Skip to content

[Inference.Core] MeshGraphormer Hand Refiner

Documentation

  • Class name: Inference_Core_MeshGraphormer-DepthMapPreprocessor
  • Category: ControlNet Preprocessors/Normal and Depth Estimators
  • Output node: False

This node is designed to preprocess images for depth map generation and hand pose estimation using the MeshGraphormer model. It handles the conversion of input images to a format suitable for the model, performs inference to generate depth maps and masks, and processes these outputs for further use in hand refinement tasks.

Input types

Required

  • image
    • The input image or batch of images to be processed for depth map and mask generation. It plays a crucial role in the node's execution as it directly influences the quality and accuracy of the generated depth maps and masks.
    • Comfy dtype: IMAGE
    • Python dtype: torch.Tensor

Optional

  • mask_bbox_padding
    • Determines the padding around detected bounding boxes for masks, influencing the size and coverage of the generated masks.
    • Comfy dtype: INT
    • Python dtype: int
  • resolution
    • Specifies the resolution at which the depth map and mask detection should be performed, affecting the detail level of the output.
    • Comfy dtype: INT
    • Python dtype: int
  • mask_type
    • Defines the strategy for mask generation, either based on depth values or tight bounding boxes, affecting the mask's shape and coverage.
    • Comfy dtype: COMBO[STRING]
    • Python dtype: str
  • mask_expand
    • Controls the expansion of masks beyond their original boundaries, useful for ensuring complete coverage of hand areas in depth maps.
    • Comfy dtype: INT
    • Python dtype: int
  • rand_seed
    • A seed value for random number generation, ensuring reproducibility of the mask generation process.
    • Comfy dtype: INT
    • Python dtype: int

Output types

  • IMAGE
    • Comfy dtype: IMAGE
    • The processed images after depth map and mask generation, ready for further analysis or visualization.
    • Python dtype: torch.Tensor
  • INPAINTING_MASK
    • Comfy dtype: MASK
    • The masks indicating areas to be inpainted or further processed, typically highlighting regions of interest such as hands.
    • Python dtype: torch.Tensor

Usage tips

  • Infra type: GPU
  • Common nodes: unknown

Source code

class Mesh_Graphormer_Depth_Map_Preprocessor:
    @classmethod
    def INPUT_TYPES(s):
        types = create_node_input_types(mask_bbox_padding=("INT", {"default": 30, "min": 0, "max": 100}))
        types["optional"].update(
            {
                "mask_type": (["based_on_depth", "tight_bboxes", "original"], {"default": "based_on_depth"}),
                "mask_expand": ("INT", {"default": 5, "min": -MAX_RESOLUTION, "max": MAX_RESOLUTION, "step": 1}),
                "rand_seed": ("INT", {"default": 88, "min": 0, "max": 0xffffffffffffffff})
            }
        )
        return types

    RETURN_TYPES = ("IMAGE", "MASK")
    RETURN_NAMES = ("IMAGE", "INPAINTING_MASK")
    FUNCTION = "execute"

    CATEGORY = "ControlNet Preprocessors/Normal and Depth Estimators"

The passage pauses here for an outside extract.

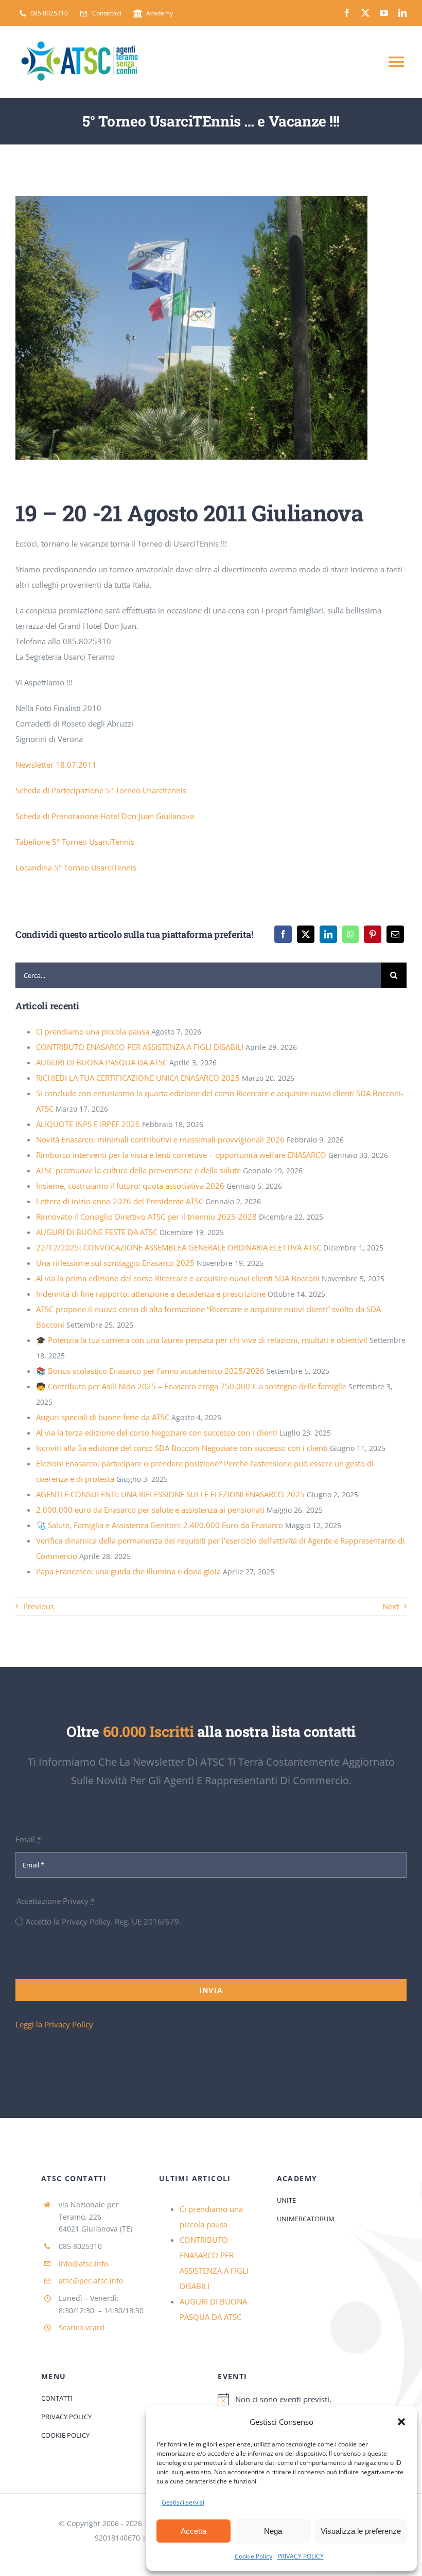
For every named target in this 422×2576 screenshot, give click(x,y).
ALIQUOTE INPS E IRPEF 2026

    def execute(self, image, mask_bbox_padding=30, mask_type="based_on_depth", mask_expand=5, resolution=512, rand_seed=88, **kwargs):
        install_deps()
        from controlnet_aux.mesh_graphormer import MeshGraphormerDetector
        model = MeshGraphormerDetector.from_pretrained().to(model_management.get_torch_device())

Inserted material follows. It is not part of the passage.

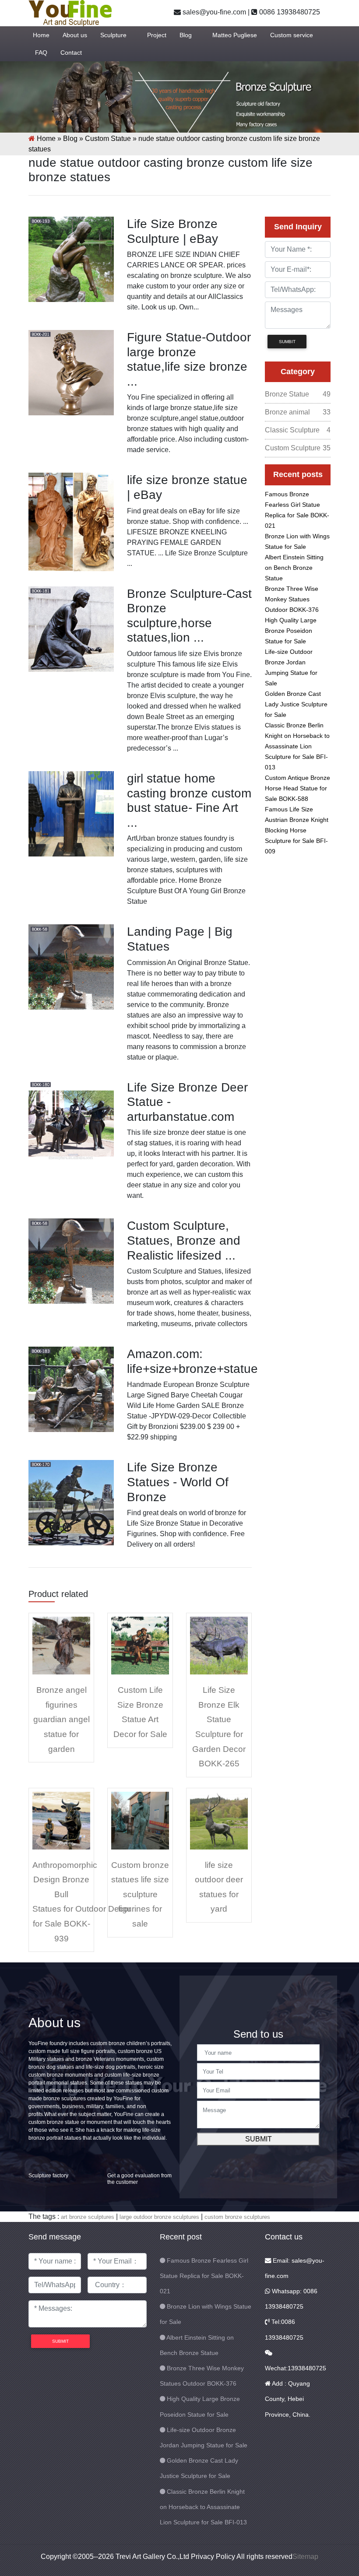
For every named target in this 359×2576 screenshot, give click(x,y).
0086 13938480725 (288, 12)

        depth_map_list = []
        mask_list = []
        for single_image in image:
            np_image = np.asarray(single_image.cpu() * 255., dtype=np.uint8)
            depth_map, mask, info = model(np_image, output_type="np", detect_resolution=resolution, mask_bbox_padding=mask_bbox_padding, seed=rand_seed)
            if mask_type == "based_on_depth":
                H, W = mask.shape[:2]
                mask = cv2.resize(depth_map.copy(), (W, H))
                mask[mask > 0] = 255

            elif mask_type == "tight_bboxes":
                mask = np.zeros_like(mask)
                hand_bboxes = info["abs_boxes"]
                for hand_bbox in hand_bboxes: 
                    x_min, x_max, y_min, y_max = hand_bbox
                    mask[y_min:y_max+1, x_min:x_max+1, :] = 255 #HWC

            mask = mask[:, :, :1]
            depth_map_list.append(torch.from_numpy(depth_map.astype(np.float32) / 255.0))
            mask_list.append(torch.from_numpy(mask.astype(np.float32) / 255.0))
        depth_maps, masks = torch.stack(depth_map_list, dim=0), rearrange(torch.stack(mask_list, dim=0), "n h w 1 -> n 1 h w")
        return depth_maps, expand_mask(masks, mask_expand, tapered_corners=True)